In your answer, repeat each line of the data exactly.

┌──

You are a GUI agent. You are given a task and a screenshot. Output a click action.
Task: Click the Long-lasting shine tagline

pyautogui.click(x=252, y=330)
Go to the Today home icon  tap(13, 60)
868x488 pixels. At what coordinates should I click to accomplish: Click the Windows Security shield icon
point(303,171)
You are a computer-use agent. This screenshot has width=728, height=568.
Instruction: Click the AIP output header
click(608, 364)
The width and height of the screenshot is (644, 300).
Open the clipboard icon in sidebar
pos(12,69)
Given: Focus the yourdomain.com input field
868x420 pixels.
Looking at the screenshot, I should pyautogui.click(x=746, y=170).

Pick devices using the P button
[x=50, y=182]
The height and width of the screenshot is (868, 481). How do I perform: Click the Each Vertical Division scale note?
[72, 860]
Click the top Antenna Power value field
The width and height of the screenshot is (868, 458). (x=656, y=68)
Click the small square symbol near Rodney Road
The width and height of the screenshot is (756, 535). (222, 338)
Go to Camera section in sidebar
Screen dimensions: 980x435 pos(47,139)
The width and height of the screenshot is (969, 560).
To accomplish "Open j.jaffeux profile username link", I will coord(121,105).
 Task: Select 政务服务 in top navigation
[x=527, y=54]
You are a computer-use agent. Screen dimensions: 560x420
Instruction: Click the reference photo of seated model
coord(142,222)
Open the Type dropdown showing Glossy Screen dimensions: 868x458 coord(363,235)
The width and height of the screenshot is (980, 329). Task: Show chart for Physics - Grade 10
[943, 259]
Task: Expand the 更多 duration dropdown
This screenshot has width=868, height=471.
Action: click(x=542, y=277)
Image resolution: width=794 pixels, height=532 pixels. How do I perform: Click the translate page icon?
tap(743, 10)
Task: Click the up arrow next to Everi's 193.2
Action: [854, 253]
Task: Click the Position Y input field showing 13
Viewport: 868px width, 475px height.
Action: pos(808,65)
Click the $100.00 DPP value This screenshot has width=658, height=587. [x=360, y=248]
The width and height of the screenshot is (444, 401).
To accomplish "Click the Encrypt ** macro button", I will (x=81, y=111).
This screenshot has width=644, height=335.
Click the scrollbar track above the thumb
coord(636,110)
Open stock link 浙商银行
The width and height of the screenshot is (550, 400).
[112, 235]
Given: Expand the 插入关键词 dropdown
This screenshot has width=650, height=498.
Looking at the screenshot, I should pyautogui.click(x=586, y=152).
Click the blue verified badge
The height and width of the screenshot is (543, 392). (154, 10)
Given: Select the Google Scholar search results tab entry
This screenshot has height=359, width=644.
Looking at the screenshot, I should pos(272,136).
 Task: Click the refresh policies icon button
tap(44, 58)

└──

- **Output below**
You are a GUI agent. You are given a task and a screenshot. Output a click action.
Task: Click the Long-lasting shine tagline

pyautogui.click(x=252, y=330)
Go to the Today home icon  tap(13, 60)
868x488 pixels. At what coordinates should I click to accomplish: Click the Windows Security shield icon
point(303,171)
You are a computer-use agent. This screenshot has width=728, height=568.
Instruction: Click the AIP output header
click(608, 364)
The width and height of the screenshot is (644, 300).
Open the clipboard icon in sidebar
pos(12,69)
Given: Focus the yourdomain.com input field
868x420 pixels.
Looking at the screenshot, I should pyautogui.click(x=746, y=170).

Pick devices using the P button
[x=50, y=182]
The height and width of the screenshot is (868, 481). How do I perform: Click the Each Vertical Division scale note?
[72, 860]
Click the top Antenna Power value field
The width and height of the screenshot is (868, 458). (x=656, y=68)
Click the small square symbol near Rodney Road
The width and height of the screenshot is (756, 535). (222, 338)
Go to Camera section in sidebar
Screen dimensions: 980x435 pos(47,139)
The width and height of the screenshot is (969, 560).
To accomplish "Open j.jaffeux profile username link", I will coord(121,105).
 Task: Select 政务服务 in top navigation
[x=527, y=54]
You are a computer-use agent. Screen dimensions: 560x420
Instruction: Click the reference photo of seated model
coord(142,222)
Open the Type dropdown showing Glossy Screen dimensions: 868x458 coord(363,235)
The width and height of the screenshot is (980, 329). Task: Show chart for Physics - Grade 10
[943, 259]
Task: Expand the 更多 duration dropdown
This screenshot has width=868, height=471.
Action: click(x=542, y=277)
Image resolution: width=794 pixels, height=532 pixels. How do I perform: Click the translate page icon?
tap(743, 10)
Task: Click the up arrow next to Everi's 193.2
Action: [854, 253]
Task: Click the Position Y input field showing 13
Viewport: 868px width, 475px height.
Action: pos(808,65)
Click the $100.00 DPP value This screenshot has width=658, height=587. [x=360, y=248]
The width and height of the screenshot is (444, 401).
To accomplish "Click the Encrypt ** macro button", I will (x=81, y=111).
This screenshot has width=644, height=335.
Click the scrollbar track above the thumb
coord(636,110)
Open stock link 浙商银行
The width and height of the screenshot is (550, 400).
[112, 235]
Given: Expand the 插入关键词 dropdown
This screenshot has width=650, height=498.
Looking at the screenshot, I should pyautogui.click(x=586, y=152).
Click the blue verified badge
The height and width of the screenshot is (543, 392). (154, 10)
Given: Select the Google Scholar search results tab entry
This screenshot has height=359, width=644.
Looking at the screenshot, I should pos(272,136).
 Task: Click the refresh policies icon button
tap(44, 58)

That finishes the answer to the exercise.